On fine days the Weather Coast is stunning – big, empty, and beautiful. But it is not an easy place to live. It isn’t far from the bustle of Honiara, Solomon Islands’ capital, which lies on the other side of Guadalcanal, but it might as well be another country.
Indeed, Solomon Islands only became a country thanks to the colonial carve up of the Pacific. There was nothing resembling a nation there before the British arrived and drew lines around a bunch of islands north east of Australia, calling it a colony. Bundled into it were speakers of more than 90 different languages. Villages and clans were the only real coherent pre-colonial political entities and there were thousands of these. In Europe nations grew over centuries, in the Western Pacific they were dreamed up in days.
Colonial rule in Solomons wasn’t as cruel or as bloody as it was in parts of Africa but it wasn’t a time of nation building either. Independence was granted in 1978 and shortly afterwards the logging companies arrived, corrupting politics with money. Life for ordinary Solomon Islanders got worse.
In 1998, this led to conflict. Groups of young men from Guadalcanal drove migrants from the neighbouring island of Malaita off land on which they had settled. And the Malaitans formed their own armed groups. The inter-island conflict quickly reached a stalemate but at this point the armed groups of youths morphed into criminal gangs. On Malaita drunk young men with guns terrorised businesses. In Honiara armed groups extorted money from government departments. In rural Guadalcanal the Weather Coast had the misfortune of becoming a base for the most notorious of all the militant leaders: Harold Keke.
Keke’s troops were based first at the eastern end of the Coast but, harried by armed police, he marched them west to a camp close to the surf spot that would distract me eight years later.
I didn’t ask questions about the conflict years while we were on the Weather Coast, and for the most part people avoided the subject. We heard bits – in Keke’s home village our host kept apologising for not having cutlery, hers had all been lost when police burnt the village – but it was only near the village of the surf spot anyone offered me real detail about the time of Keke’s soldiers. Even then it was just one man. He can’t have been any older than me but he had the frail, stooped posture of a 60 year old. He spoke with a quiet, careful voice and one day he started telling me about Keke’s time at their end of the coast.

## WHAT TO WORK ON
A. According to the Weather Coast passage, in what year was independence granted to Solomon Islands?
B. Reproduce the Weather Coast passage word for word, beginning at the words "I didn’t ask" and stopping after the words "of the coast.".

## DATASET EXTRACT
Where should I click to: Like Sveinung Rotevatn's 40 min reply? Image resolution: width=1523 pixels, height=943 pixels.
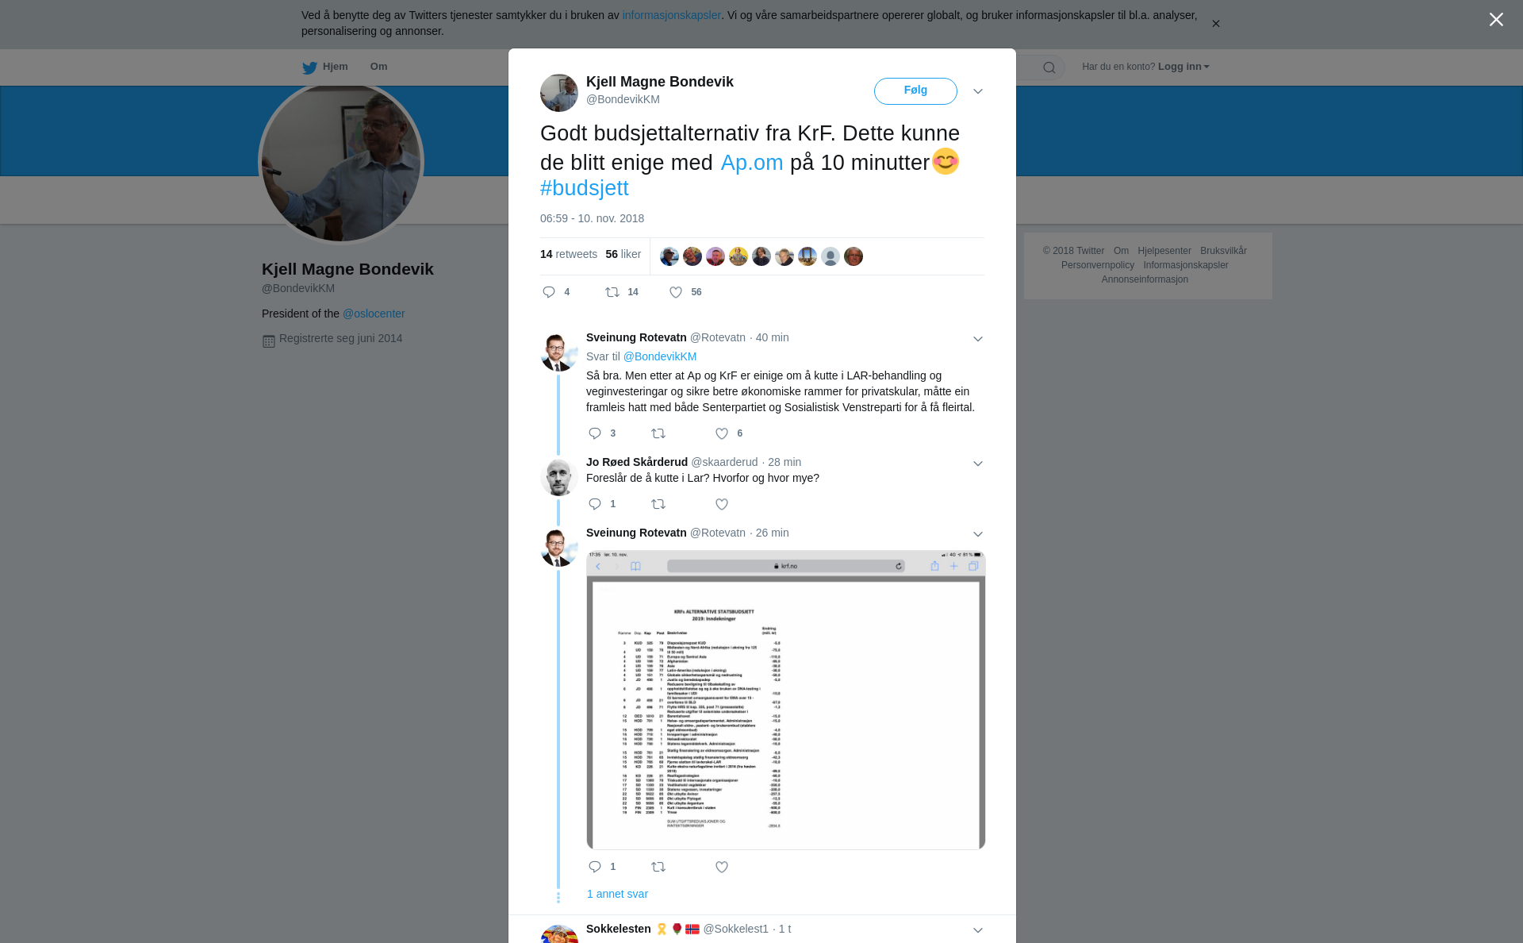pos(722,433)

## RESPONSES TO THE TASKS
A. 1978

B.
I didn’t ask questions about the conflict years while we were on the Weather Coast, and for the most part people avoided the subject. We heard bits – in Keke’s home village our host kept apologising for not having cutlery, hers had all been lost when police burnt the village – but it was only near the village of the surf spot anyone offered me real detail about the time of Keke’s soldiers. Even then it was just one man. He can’t have been any older than me but he had the frail, stooped posture of a 60 year old. He spoke with a quiet, careful voice and one day he started telling me about Keke’s time at their end of the coast.